The Cosgroves do not appear in Blantyre in 1871 census, which is no surprise as Dixon’s Rows were still being built and I think Norbert’s suggestion of them coming from Ireland is correct, for they don’t appear in any UK census for 1861 or 1871. They also don’t appear in the 1875 census, narrowing the window further and meaning they came to Blantyre between April 1875 and October 1877. However the death certificates of the boys does tell us that son Francis was born to them in 1862 and then James in 1863 and it is therefore highly likely that Andrew and Frances McGhee married sometime prior to 1862. The couple had another son Andrew in 1867.
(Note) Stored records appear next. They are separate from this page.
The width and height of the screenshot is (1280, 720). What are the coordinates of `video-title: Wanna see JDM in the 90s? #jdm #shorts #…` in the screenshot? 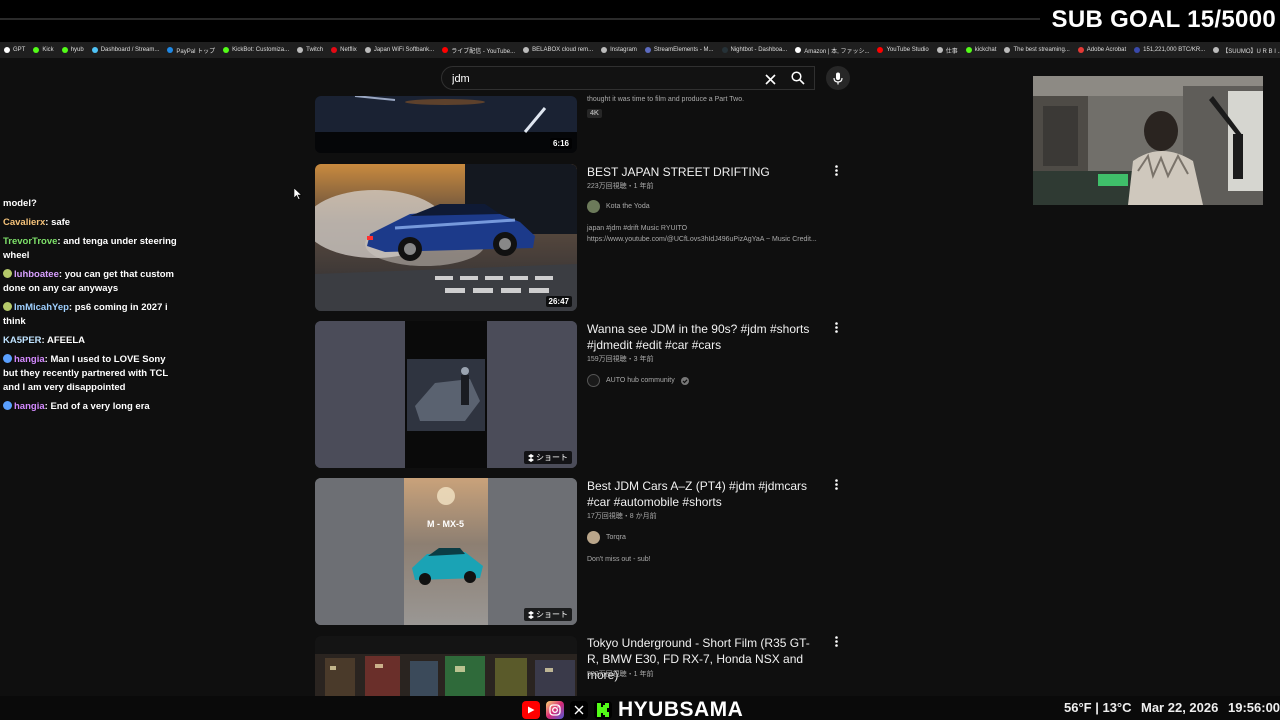 It's located at (702, 337).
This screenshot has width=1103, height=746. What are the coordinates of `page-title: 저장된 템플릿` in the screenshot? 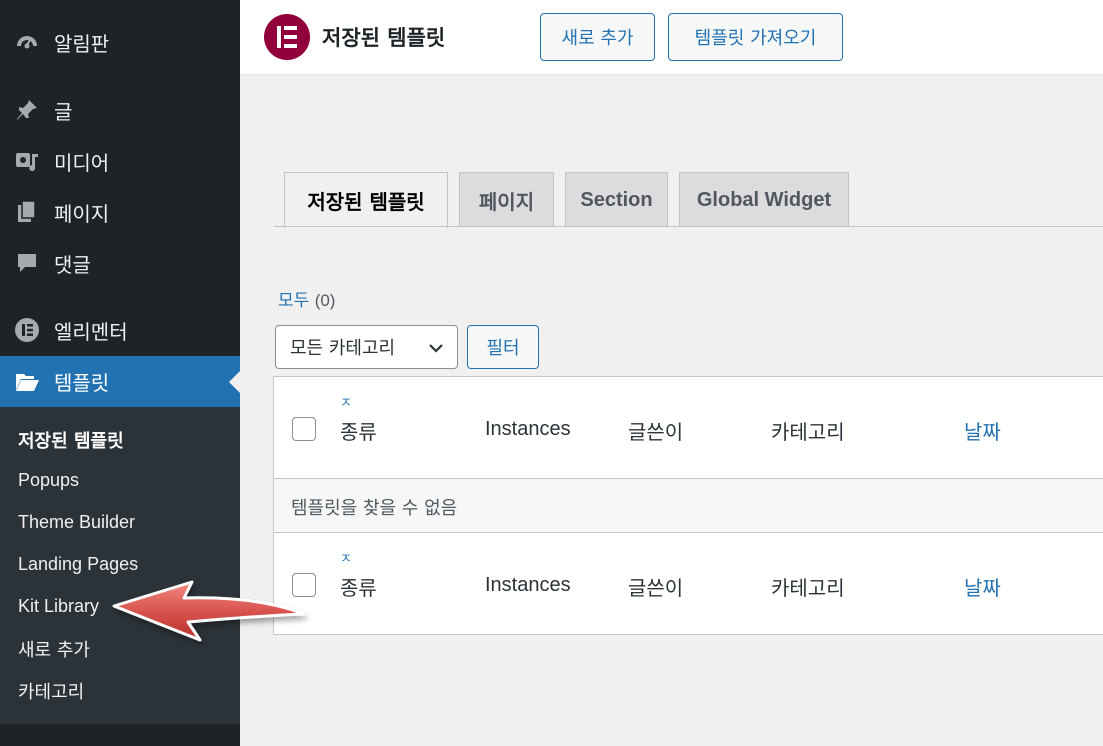 It's located at (384, 38).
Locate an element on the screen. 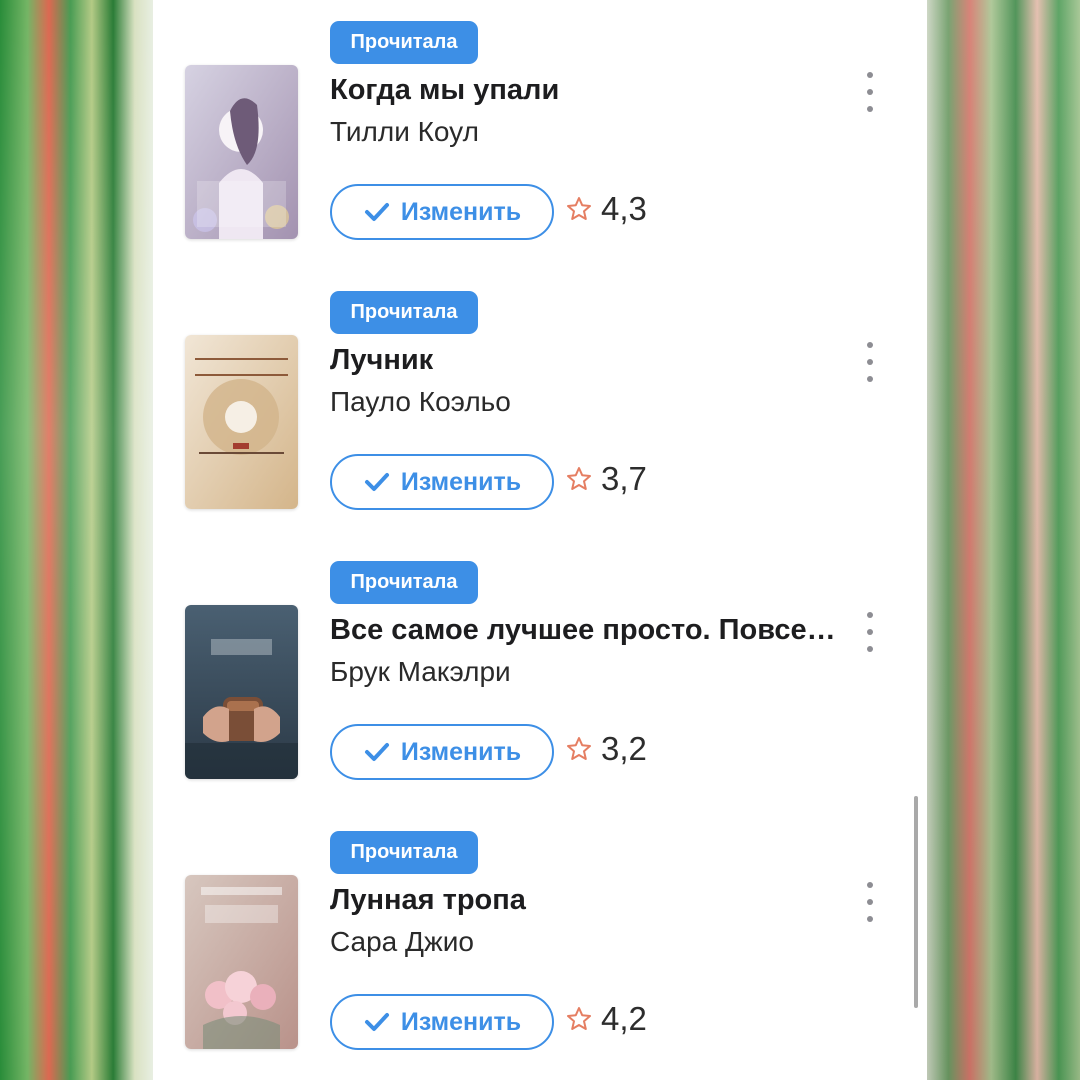  background-right-blur is located at coordinates (1004, 540).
How terrible it must have been for Andrew and Frances Ann to suffer this tragedy and I hovered over the “x” that Andrew put on the death certificate in November 1877, thinking that same thought.
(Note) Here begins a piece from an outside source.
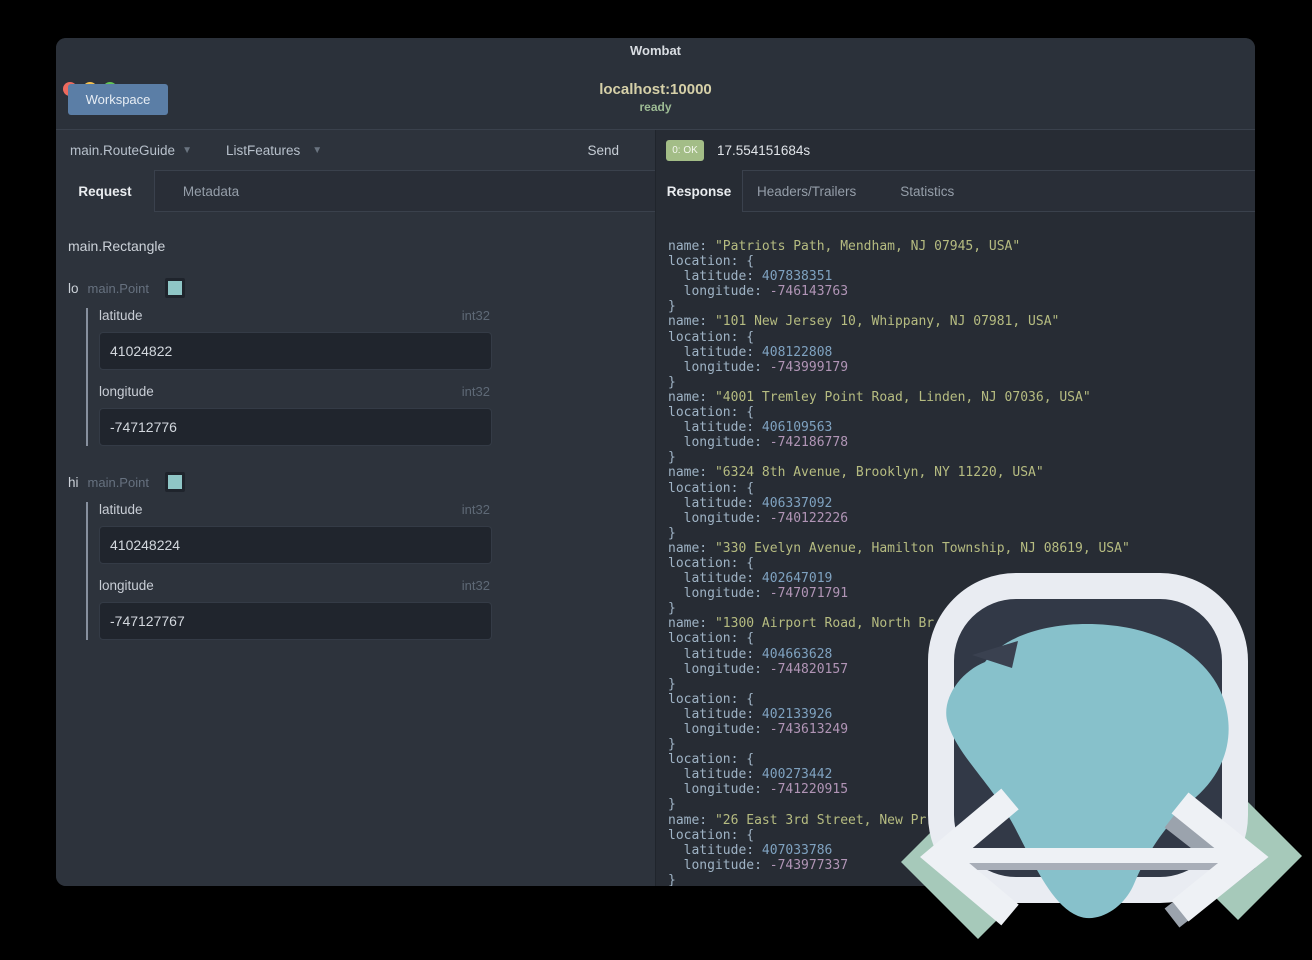  I want to click on response-line: latitude: 408122808, so click(750, 352).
On 12th May 1884, son Andrew got married at Blantyre RC Church to Mary mcGlinchy, the second of 2 wives in his lifetime (he had previously married a lady of the name Mary and had children with her). It is noted that on the marriage certificate that parents Andrew Cosgrove and Frances Ann McGhee were both deceased by 1884. Andrew and Mary called 2 of their sons after their deceased uncles.

This was a difficult story to put together. The lack of information, events falling between census and valuation rolls and it is no wonder the family struggled with putting some detail against it. Unfortunately, i have been unable to find details for Margaret Cosgrove who clearly married into the McEwan family. There are several records of a Margaret Cosgrove taking transatlantic voyages back and forth in the 1920s but I am unsure if it is this family. Additionally, I am also wondering if Margaret is the daughter of Andrew and Mary, rather than the older Andrew and Frances Ann. Both couples had sons named James and Francis and I suspect of Norbert’s grandmother Margaret, it was actually her UNCLES who passed away in that Blantyre accident, rather than siblings.

There were Cosgroves in Blantyre around 1900 with similar names the relatives and descendants of this family. Andrew Cosgrove, the brother of pit accident Francis and James, died in 1942 aged 75.